The social studies department at LT has partnered with the League of Women Voters of LaGrange (LWV) in order to make the mock election as realistic as possible, Houston said. For example, the Cook County Election Operations Center is providing actual sample ballots and voting booths, LWV Voter Services chair Melissa Liebs said.

“One of the missions of the League of Women Voters is to educate and empower voters,” Liebs said. “It is important to show voters how easy and necessary it is to vote.”

Mock elections are meant to increase active student participation in government affairs, Houston and Liebs said.

“A mock election is a critical tool used to increase the probability of getting voters to the polls by demystifying the voting process,” Liebs said. “Democracy will not work [with a] low voter turnout. [A mock election] is a tool used to increase voter turnout; that is why the LWV and LT feel mock elections are important.”

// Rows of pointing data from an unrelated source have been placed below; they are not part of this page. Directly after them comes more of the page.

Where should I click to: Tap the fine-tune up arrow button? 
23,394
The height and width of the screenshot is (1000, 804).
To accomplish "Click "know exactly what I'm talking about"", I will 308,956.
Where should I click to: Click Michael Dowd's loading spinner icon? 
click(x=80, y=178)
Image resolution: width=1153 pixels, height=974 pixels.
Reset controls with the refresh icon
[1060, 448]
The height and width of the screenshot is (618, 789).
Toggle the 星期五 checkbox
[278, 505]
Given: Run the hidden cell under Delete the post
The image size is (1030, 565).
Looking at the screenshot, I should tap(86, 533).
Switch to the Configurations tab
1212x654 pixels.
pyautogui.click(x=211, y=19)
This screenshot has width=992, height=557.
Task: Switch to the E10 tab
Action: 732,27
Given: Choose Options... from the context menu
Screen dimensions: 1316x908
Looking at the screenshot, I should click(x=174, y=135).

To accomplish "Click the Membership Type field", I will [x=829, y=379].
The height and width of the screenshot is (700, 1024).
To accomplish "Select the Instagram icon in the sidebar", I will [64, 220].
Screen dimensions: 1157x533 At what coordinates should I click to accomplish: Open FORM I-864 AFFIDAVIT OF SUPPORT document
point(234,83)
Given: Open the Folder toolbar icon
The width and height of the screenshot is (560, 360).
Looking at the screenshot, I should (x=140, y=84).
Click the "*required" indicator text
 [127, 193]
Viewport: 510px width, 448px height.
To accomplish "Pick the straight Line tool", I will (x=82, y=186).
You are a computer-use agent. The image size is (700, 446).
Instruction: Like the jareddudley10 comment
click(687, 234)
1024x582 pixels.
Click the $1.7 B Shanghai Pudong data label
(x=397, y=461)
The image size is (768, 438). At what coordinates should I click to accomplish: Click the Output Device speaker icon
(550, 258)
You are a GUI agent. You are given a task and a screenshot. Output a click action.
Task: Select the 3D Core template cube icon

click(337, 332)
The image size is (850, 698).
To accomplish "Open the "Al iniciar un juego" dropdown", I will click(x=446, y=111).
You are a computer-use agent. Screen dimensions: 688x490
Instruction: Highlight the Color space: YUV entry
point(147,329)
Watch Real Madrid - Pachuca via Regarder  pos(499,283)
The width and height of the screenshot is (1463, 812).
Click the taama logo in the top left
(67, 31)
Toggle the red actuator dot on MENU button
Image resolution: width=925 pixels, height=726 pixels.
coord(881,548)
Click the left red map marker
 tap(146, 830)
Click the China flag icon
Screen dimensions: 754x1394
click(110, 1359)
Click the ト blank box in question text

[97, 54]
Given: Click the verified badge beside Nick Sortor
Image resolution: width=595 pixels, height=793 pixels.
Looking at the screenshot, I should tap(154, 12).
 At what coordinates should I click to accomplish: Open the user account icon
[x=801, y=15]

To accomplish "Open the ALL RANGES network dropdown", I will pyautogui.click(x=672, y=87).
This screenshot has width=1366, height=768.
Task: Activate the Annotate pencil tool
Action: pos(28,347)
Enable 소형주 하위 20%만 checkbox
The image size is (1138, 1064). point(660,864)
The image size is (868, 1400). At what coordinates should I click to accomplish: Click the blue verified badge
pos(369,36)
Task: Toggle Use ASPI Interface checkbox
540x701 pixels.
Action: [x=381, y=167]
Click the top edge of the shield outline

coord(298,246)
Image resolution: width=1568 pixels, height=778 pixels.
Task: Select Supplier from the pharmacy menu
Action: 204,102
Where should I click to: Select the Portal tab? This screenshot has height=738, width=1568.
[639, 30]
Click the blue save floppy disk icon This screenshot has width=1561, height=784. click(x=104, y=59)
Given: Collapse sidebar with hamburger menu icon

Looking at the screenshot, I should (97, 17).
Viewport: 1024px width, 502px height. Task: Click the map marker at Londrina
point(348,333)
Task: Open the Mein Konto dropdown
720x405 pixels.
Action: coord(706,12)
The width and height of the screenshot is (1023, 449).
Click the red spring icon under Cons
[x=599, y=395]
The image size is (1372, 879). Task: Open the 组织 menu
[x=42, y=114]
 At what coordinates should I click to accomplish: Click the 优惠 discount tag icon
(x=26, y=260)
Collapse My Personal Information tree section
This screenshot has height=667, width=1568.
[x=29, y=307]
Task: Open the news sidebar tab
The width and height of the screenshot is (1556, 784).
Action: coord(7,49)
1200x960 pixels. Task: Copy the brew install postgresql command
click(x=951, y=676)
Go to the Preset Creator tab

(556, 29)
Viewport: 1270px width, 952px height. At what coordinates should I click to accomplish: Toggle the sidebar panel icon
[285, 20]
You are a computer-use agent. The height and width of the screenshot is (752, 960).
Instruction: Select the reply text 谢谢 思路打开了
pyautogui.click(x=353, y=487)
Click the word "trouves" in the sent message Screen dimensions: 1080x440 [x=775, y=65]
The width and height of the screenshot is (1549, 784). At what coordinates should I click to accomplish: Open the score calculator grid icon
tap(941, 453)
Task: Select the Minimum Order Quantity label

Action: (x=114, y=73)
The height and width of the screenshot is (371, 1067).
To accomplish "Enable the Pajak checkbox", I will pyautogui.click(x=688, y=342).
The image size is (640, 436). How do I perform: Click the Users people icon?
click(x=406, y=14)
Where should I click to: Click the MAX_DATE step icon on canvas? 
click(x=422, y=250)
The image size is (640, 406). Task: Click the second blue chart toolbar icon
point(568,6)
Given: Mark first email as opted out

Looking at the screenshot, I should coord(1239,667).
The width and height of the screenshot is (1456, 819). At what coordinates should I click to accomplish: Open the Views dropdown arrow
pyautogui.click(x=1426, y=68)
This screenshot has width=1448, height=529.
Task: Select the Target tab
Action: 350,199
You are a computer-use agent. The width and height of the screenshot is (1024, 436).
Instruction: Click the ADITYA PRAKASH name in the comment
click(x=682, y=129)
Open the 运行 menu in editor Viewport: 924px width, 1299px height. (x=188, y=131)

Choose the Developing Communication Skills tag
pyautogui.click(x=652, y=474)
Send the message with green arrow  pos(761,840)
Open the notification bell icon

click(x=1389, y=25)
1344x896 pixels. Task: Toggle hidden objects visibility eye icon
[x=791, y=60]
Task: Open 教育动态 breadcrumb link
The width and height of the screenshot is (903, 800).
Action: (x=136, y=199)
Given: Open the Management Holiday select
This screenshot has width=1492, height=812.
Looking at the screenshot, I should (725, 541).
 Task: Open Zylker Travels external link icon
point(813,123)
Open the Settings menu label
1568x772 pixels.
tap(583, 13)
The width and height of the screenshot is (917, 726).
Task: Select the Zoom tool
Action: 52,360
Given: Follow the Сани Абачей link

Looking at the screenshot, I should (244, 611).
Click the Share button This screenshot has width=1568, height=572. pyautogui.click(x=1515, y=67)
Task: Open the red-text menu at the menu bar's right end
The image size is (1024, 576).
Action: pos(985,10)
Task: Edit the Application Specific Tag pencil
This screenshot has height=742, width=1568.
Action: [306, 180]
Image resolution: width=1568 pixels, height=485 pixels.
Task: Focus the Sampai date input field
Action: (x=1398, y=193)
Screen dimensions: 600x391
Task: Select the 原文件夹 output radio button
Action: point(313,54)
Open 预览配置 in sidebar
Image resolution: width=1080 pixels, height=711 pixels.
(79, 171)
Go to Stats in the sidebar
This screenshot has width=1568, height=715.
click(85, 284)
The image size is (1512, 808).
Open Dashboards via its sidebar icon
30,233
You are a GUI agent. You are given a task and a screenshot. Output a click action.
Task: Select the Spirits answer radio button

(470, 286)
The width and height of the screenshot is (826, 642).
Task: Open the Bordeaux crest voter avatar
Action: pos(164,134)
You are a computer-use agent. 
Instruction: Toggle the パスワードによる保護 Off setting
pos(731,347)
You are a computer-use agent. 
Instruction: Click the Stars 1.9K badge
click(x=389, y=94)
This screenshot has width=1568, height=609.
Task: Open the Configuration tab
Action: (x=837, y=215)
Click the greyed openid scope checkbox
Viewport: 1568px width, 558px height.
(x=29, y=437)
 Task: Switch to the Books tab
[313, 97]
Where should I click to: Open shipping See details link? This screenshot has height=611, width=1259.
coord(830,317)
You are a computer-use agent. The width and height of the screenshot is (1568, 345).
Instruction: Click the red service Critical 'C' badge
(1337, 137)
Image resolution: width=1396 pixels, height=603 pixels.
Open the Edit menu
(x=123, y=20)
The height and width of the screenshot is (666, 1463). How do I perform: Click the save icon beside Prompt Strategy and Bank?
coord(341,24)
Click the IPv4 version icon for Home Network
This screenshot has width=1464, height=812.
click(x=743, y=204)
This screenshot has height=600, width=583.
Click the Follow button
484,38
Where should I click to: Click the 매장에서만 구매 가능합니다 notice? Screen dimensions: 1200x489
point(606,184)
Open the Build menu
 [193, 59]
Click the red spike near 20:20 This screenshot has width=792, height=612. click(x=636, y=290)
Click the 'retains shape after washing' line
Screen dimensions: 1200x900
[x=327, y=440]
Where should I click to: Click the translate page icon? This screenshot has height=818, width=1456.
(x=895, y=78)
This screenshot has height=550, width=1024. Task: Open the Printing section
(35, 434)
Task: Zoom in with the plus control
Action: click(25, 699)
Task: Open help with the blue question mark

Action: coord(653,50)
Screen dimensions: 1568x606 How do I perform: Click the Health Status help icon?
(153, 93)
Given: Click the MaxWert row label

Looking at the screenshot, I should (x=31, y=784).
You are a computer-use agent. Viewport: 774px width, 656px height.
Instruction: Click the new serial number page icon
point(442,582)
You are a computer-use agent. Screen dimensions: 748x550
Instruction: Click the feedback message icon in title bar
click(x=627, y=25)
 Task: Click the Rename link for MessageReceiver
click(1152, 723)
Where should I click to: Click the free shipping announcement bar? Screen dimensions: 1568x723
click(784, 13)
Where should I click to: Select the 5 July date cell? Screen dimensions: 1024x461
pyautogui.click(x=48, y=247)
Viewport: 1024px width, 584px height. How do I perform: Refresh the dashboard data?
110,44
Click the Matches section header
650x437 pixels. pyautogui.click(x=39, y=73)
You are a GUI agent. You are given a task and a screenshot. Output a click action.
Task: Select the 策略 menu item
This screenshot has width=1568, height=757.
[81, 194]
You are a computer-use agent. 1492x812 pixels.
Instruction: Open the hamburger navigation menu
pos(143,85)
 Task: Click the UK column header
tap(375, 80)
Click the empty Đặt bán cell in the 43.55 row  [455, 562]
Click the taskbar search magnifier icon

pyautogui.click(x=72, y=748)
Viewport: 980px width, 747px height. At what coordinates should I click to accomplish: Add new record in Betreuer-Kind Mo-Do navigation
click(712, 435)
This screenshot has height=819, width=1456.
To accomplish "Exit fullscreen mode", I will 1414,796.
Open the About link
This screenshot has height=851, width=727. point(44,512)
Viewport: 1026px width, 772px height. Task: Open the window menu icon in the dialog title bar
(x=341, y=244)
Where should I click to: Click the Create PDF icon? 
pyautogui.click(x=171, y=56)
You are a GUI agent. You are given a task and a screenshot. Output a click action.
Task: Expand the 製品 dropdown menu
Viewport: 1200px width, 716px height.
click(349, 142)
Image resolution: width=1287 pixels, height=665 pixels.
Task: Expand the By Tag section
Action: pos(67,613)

After all votes have been cast, they will be counted by hand because of the lack of an electronic scanner. Thus, the final tally will be announced either at the end of the day or later, depending on the number of student voters that participate, Houston said.

Students will not be voting on the various state representatives and state senators up for election as those races pertain to specific counties in which not all LT students live.

“I think high school students have a lot to offer, so I think educating them about elections and making it more likely that they’ll participate benefits them and society,” Houston said. “I think their voices are very important and valuable.”